ANTON TCHEKHOV - 1890
Histoire(s) de famille(s)
René Féret, réalisateur prolifique, discret, au cinéma intimiste et généreux, se penche sur un nouveau personnage historique, après la sœur de Mozart dans "Nannerl" (2010). Anton Tchekhov est une figure qui lui ressemble, un esprit qui l’inspire. L’auteur de La Mouette a en effet plusieurs points communs avec le cinéaste français : la famille et une certaine simplicité.
Pratiquement tous les longs métrages de Féret sont des films de famille. Déjà parce qu’ils traitent souvent de ce sujet, ensuite parce qu’il a créé autour de lui une vraie famille de cinéma (avec les Stévenin – Jean-François, Salomé, Robinson –, avec Frédéric Pierrot et Nicolas Giraud, qu’il retrouve ici…) et puis enfin parce que sa propre famille est soit devant, soit derrière la caméra. Son épouse – Fabienne – est ici à nouveau productrice et monteuse, et ses filles jouent encore la comédie pour leur père, telle Marie Féret qui occupe, comme dans ses précédents longs métrages, un rôle important dans ce "Anton Tchekhov 1890".
Autre point de ressemblance : une certaine forme de simplicité dans le sens où Tchekhov et Féret sont chacun à mille lieues du grand luxe et de la grandiloquence, le premier alors qu’il aurait pu jouir d’un faste autrement plus marqué, avec le succès qu’il a connu, et le second dans l’expression de son cinéma « de la vie », sobre et sincère. Un cinéma de vérité et d’émotion qui fonctionne sans effets inutiles et qui touche simplement, notamment grâce au jeu des acteurs qui expriment ni plus ni moins l’être des personnages qu’ils incarnent.
Mais l’écrivain russe n’était pas seulement un homme simple et "Anton Tchekhov 1890" nous permet de mieux cerner la complexité qui habitait ce savant (il était médecin et fasciné par les progrès de la science) et homme de lettres (qui écrivait « comme on mange des crêpes » tant cela était facile pour lui). On suit aussi son parcours du cœur entre ce trop plein d’amour qu’il porte à ses frères et à sa sœur, et ce désert affectif envers les femmes qui sont pourtant nombreuses à lui courir après (« L’amour est un piège, il ne m’intéresse pas », dit-il à celle qui s’embrase pour ses beaux yeux).

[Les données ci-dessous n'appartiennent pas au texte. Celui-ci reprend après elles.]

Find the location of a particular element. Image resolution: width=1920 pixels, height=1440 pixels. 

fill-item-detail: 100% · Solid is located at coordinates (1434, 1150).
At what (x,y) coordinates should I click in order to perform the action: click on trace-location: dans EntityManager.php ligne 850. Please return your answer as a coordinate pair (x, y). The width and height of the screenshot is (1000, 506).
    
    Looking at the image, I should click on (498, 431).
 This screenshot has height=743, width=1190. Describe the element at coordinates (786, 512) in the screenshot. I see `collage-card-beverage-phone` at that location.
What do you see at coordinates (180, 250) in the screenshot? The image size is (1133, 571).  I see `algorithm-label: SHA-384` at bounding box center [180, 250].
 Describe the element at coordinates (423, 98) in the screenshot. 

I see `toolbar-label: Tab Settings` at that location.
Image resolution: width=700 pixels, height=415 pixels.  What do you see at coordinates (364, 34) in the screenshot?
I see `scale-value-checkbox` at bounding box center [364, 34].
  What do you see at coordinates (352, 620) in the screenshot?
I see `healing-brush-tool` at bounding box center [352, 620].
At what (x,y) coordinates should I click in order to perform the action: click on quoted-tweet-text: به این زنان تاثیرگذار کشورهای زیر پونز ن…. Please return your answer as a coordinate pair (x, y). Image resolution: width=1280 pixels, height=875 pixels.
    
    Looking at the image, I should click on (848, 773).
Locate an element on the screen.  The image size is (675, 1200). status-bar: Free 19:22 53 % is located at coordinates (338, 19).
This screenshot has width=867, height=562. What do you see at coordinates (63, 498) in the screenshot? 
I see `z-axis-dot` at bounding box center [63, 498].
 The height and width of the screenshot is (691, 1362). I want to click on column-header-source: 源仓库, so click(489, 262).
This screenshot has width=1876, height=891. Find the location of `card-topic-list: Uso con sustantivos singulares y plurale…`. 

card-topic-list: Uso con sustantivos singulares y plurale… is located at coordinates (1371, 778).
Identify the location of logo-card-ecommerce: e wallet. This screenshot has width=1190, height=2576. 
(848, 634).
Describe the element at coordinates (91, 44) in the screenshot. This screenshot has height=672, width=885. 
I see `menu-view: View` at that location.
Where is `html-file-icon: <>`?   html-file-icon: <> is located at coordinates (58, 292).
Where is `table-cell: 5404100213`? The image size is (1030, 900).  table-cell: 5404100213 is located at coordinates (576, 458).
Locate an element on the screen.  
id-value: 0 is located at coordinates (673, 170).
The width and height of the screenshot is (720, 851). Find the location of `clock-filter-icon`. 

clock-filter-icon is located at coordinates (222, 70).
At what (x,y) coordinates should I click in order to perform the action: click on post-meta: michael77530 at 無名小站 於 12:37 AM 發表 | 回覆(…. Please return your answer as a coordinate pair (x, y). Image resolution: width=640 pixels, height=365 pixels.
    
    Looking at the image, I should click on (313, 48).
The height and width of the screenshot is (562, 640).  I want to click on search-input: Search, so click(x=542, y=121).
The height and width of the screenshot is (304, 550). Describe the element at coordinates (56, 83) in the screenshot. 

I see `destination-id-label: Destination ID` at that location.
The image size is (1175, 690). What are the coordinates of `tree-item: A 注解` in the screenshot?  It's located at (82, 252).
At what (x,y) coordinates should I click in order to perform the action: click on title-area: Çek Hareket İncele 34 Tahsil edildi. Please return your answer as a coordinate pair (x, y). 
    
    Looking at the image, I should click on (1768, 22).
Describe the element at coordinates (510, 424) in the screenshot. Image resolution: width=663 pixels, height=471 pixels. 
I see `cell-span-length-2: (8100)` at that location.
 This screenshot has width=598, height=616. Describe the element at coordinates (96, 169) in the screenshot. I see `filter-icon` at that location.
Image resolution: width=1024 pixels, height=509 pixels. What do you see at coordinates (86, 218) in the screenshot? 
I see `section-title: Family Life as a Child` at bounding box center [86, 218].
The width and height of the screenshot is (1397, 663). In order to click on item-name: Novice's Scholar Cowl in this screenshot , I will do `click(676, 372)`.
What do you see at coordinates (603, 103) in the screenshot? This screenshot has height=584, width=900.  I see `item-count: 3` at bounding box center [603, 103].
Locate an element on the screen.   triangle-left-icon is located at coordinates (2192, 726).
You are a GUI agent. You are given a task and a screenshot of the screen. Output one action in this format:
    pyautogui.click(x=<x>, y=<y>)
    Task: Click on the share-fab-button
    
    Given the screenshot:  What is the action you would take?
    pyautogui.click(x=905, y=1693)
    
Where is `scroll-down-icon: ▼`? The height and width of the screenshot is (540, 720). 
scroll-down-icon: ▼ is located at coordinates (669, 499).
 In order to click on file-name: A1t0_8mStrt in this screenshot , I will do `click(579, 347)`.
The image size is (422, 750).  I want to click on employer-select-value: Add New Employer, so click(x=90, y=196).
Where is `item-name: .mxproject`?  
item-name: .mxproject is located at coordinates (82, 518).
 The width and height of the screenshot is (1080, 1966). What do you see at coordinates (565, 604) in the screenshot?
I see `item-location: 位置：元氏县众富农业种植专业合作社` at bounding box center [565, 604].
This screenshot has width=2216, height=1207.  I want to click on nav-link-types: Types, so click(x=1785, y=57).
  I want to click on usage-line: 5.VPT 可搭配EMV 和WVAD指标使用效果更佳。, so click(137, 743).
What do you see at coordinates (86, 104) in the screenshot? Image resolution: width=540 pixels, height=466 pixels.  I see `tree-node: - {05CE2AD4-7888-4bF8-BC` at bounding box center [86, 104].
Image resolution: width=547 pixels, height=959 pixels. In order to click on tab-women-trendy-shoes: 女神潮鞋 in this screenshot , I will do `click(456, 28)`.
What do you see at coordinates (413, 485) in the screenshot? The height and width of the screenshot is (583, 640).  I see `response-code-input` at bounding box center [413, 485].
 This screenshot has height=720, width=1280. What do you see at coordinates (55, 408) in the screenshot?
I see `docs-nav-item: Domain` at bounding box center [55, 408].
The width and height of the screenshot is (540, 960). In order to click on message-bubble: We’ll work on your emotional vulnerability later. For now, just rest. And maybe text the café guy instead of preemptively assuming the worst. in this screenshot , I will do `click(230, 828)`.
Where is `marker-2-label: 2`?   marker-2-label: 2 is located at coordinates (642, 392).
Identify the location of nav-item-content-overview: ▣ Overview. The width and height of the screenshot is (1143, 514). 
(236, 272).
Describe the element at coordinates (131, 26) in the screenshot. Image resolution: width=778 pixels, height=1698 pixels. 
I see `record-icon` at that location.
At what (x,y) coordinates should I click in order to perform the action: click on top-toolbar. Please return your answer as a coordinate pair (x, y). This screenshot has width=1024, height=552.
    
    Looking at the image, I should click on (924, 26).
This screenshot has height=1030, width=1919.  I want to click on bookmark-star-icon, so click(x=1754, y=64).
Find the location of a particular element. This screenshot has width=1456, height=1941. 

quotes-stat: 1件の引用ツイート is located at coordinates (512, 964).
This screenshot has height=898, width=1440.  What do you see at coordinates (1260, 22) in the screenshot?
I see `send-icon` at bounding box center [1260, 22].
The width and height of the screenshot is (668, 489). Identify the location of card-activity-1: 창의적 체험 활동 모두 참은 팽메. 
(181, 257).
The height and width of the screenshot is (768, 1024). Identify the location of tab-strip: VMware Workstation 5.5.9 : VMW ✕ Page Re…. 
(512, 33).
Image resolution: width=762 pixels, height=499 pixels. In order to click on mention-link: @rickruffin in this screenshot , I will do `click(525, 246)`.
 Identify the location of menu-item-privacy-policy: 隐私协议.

Mais l’un des événements les plus intéressants de sa courte vie (il meurt à 44 ans) réside dans l’exploration de l’île de Sakhaline, où il restera trois mois pour témoigner des difficiles conditions de détention des prisonniers de ce petit bout de terre, et où il fera la connaissance d’une jeune femme, « une perle au milieu de cet enfer » comme il le dit. Un voyage en forme de promesse qu’il avait fait à son frère précocement disparu et qui alimentera son expérience de vie et ses futurs récits.